I say nothing to Jen, she is back a bit anyway and I trust she is rolling as she needs to be. She knows immediately what I am doing, and likely laughs to herself — I’ll see him again soon enough.
It happens in a second and I am thrilled I am so locked into the race plan that I go. We bang out a 3:59, 3:58, 3:59, and I go through 10K in 40:05. Mission accomplished, and I prepare for what is next.
The fun part.
10KM ~ 15KM
The woman racing a world record for a double stroller immediately starts coming back to us as we turn the southeastern most corner of the course and head back north. My pace slows. My legs feel heavy immediately and I know what is happening. A slight incline, turning that stroller into a sled pushing snow.
She is way out in front of her pace of a sub 1:31:45 pace I read about, and lets us know she is fine. We cheer her on as we go by, but I know at kilometer twelve I’m in trouble. When I tell the legs to turn over faster for the incline, they don’t respond.
Not panicking, I start at the bottom and work my way up.
Lift the knee, woof.
Snap the glute and throw your foot into the ground, woof.
Close that bowl, you are spilling the good cereal milk out of your hips all over the course, woof.
Nothing feels right.
Jen comes up, this is it, #RideOrDie time. I hang with her for…400 meters…maybe less. She drops me. So much for that epic slow-mo battle down Jasper Ave between us. It would have been a 220 steps per minute slugfest.
15KM ~ 20KM
It’s time to reset and make what I can of the day. Marathon pace workout it is. This is not easy and things go dark quickly. I tell myself this is what I signed up for and shift into grind gear.
102nd Ave. is pretty hazy through 17, 18, and 19 kilometers as I struggle with even marathon pace.
Back through the Lululemon cheer station I only know I am smiling when I get a message post-race with a photo of it. I remember trying to stay upright as my feet get tingly and numb, hands all but disappearing from my physical inventory — completely numb from running so tight for so long.
20KM ~ Finish
The Final Mile I think, one last chance to see if my legs have a surprise for me. They don’t. My heart rate shows it is erratic at only 160 BPM at this point, nowhere close to my 195 max, or the 175 our tempo paces required. I don’t run with heart rate data, but always look back at it for another stream of data.
The legs are simply concrete. Full from a hot 10K turkey dinner of lactate, and a whole unnecessary pumpkin pie of destruction for dessert. I cruise past my house a block from the finish and try looking for Allison who is out playing photographer. I don’t see her taking this photo, maybe I do, I don’t really know. I just want the finish line so I can stop pretending I can still run.
Cool Down / Friends / Photos
Thirteen minutes later, I’m back in my comfort zone, camera in hand on my way to losing my voice, getting frames of friends absolutely destroying their marathon goals.
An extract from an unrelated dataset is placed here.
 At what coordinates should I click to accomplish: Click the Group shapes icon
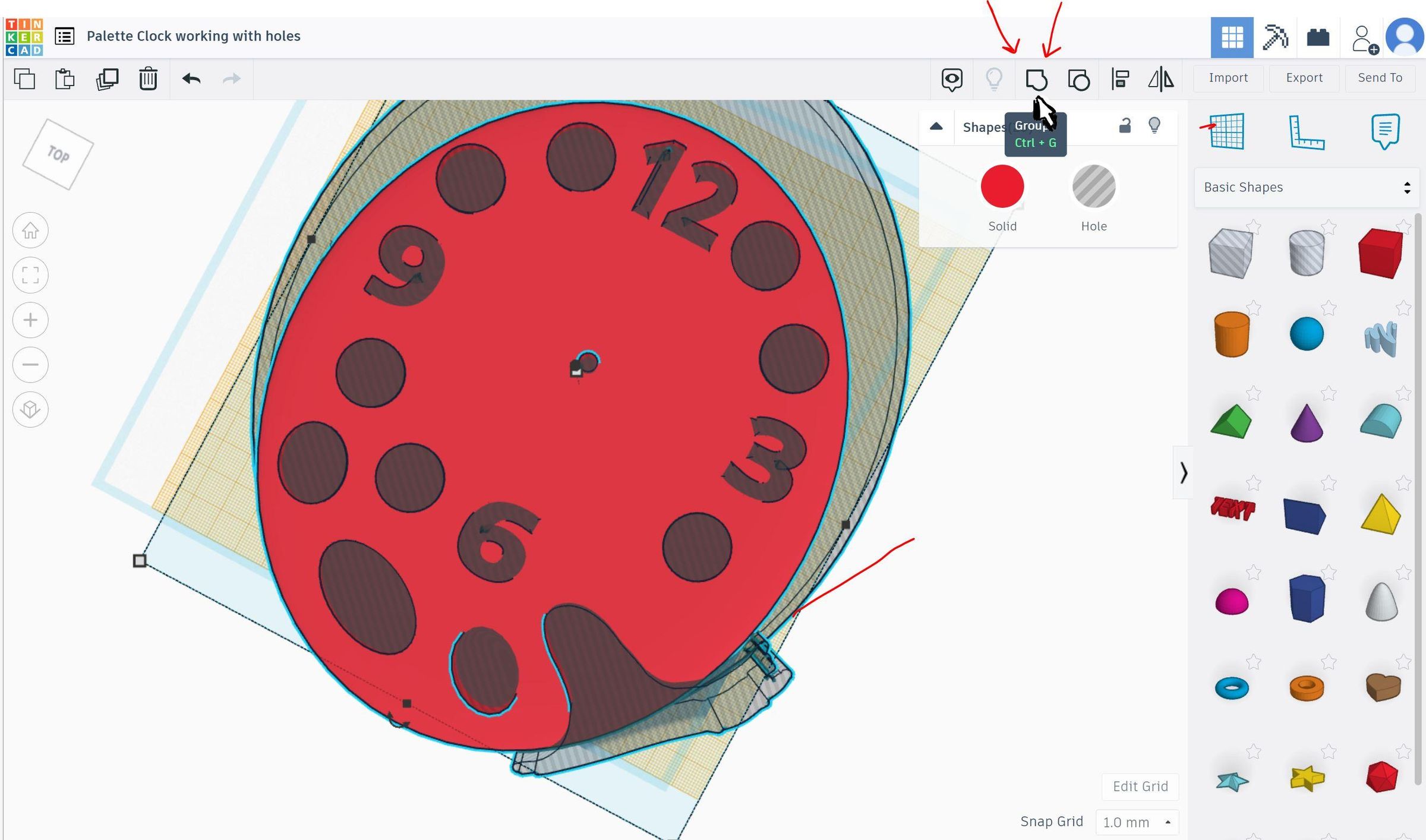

And this is why race day is the best day. Jen and I head back out on course for a cool down, more photos, and following the new rule… “if you’re done racing, you’re cheering!”
Race day mobile cheer squad award goes to Mike “Big Truck” Tucker. We see him 4 or 5 times on course, and always with an ear to ear grin. Thanks for being out there buddy!
Thanks Edmonton. That was a lot of painful fun!
I get exactly what I want from today. I completely commit to something I don’t know if I can complete, but it just never feels right, and I manage what could be a total blow up into a solid race I am extremely proud of. Thanks for the inspiration for this race Coach Rosario.
Race number six is in the books, training will slowly spin up again next week with some restful easy days, and I know a little bit more about myself on race day. I am going to hang with J for two more marathon specific weeks, then I will shift to sharpen for the High Street Mile in Edmonton on September 22, 2019. One last shot to find some afterburners this year before hibernating into ultra marathon mode for the looming darkness of winter.
Thank you to everyone out there. The cheer stations, the volunteers, police officers, and other racers. I tried to thank as many as I could, but there is no way to thank everyone for another great race day!